À la deuxième question, le Tribunal répond par la positive. En effet, dit-il, le Conseil était tenu au respect de l’équité procédurale[2] et ne pouvait recevoir, en l’absence d’une partie, la communication de faits pertinents et non prouvés. En l’espèce, le Conseil était tenu d’informer le Syndic des informations portées à sa connaissance et lui donner l’opportunité de réagir. Pour le Tribunal, cette omission du Conseil justifie également son intervention.
À la troisième question, le Tribunal répond par la positive. En effet, le Tribunal affirme que le délibéré de 25 mois du Conseil est inacceptable. De plus, il ajoute qu’un tel délibéré est susceptible de justifier l’allégement d’une sanction sur preuve de préjudice en découlant[3]. Cela dit, un tel préjudice n’ayant pas été prouvé en l’espèce, il refuse d’intervenir sur cette base. Ensuite, le Tribunal constate que le Conseil omet de tenir compte du délai de 40 mois entre l’engagement de l’Intimé de ne plus pratiquer et la signification de la décision. En effet, et bien que le Conseil affirme en avoir tenu compte, la décision n’indique pas de quelle façon ce délai fut considéré. Pour le Tribunal, il s’agit d’une autre erreur de principe.

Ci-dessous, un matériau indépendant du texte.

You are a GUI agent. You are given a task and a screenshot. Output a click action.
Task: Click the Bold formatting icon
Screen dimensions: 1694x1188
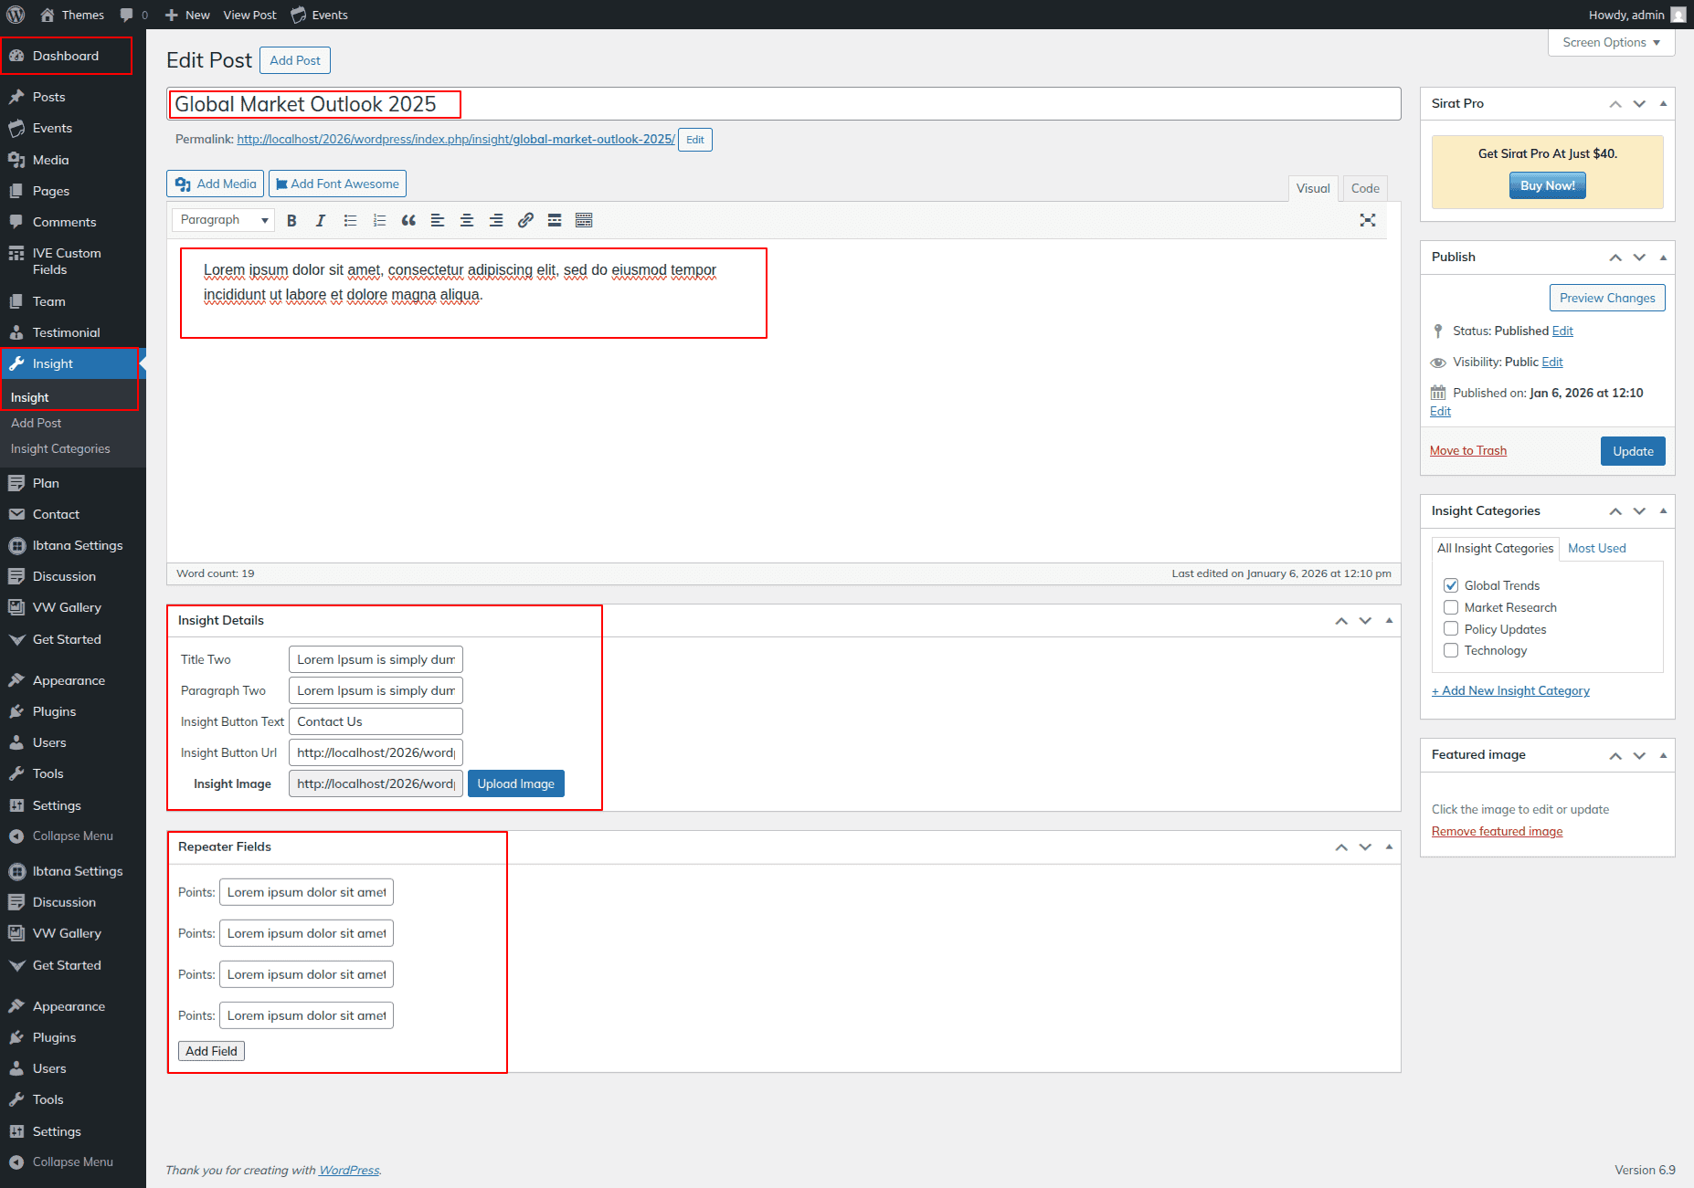pyautogui.click(x=291, y=220)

Enfin, le Tribunal répond également par la positive à la dernière question. Référant à l’affaire Oliveira[4], le Tribunal conclut qu’il devra prononcer la nouvelle sanction en appliquant l’article 156 du Code des professions (ci-après « C prof ») tel que modifié le 8 juin 2017. Pour ces motifs, et après réexamen de la preuve en première instance, le Tribunal accueille l’appel du Syndic, infirme la décision du Conseil afin de substituer la sanction sur le chef 1 et impose une radiation de 5 ans en plus d’une amende de 2 500$. Cela dit, le Tribunal constate, dans son jugement, que la période de radiation de 5 ans est purgée, et ce, vu la cessation d’exercice signée par l’Intimé le 6 février 2012.
Nous retenons de cette décision une nouvelle confirmation jurisprudentielle relative à la nécessité de faire la preuve du préjudice subi en lien avec la longueur d’un délibéré afin d’obtenir l’allégement d’une sanction. De plus, nous retenons que lorsque le Tribunal est appelé à prononcer une nouvelle sanction conformément à l’article 175 C prof, il doit le faire en tenant compte du nouveau régime de l’article 156 C prof, et ce, même si la date de l’imposition de la sanction en première instance est antérieure au 8 juin 2017.
[1] Travailleurs sociaux et thérapeutes conjugaux et familiaux du Québec (Ordre professionnel des) c. Bernier, 2018 QCTP 31.
[2] Kane c. Cons. d’administration du l’U.C.B., 1980 1 RCS 1105.
[3] Infirmières et infirmiers auxiliaires (Ordre professionnel des) c. Gauthier, 2012 QCTP 151.
[4] Physiothérapie (Ordre professionnel de la) c. Oliveira, 2018 QCTP 25.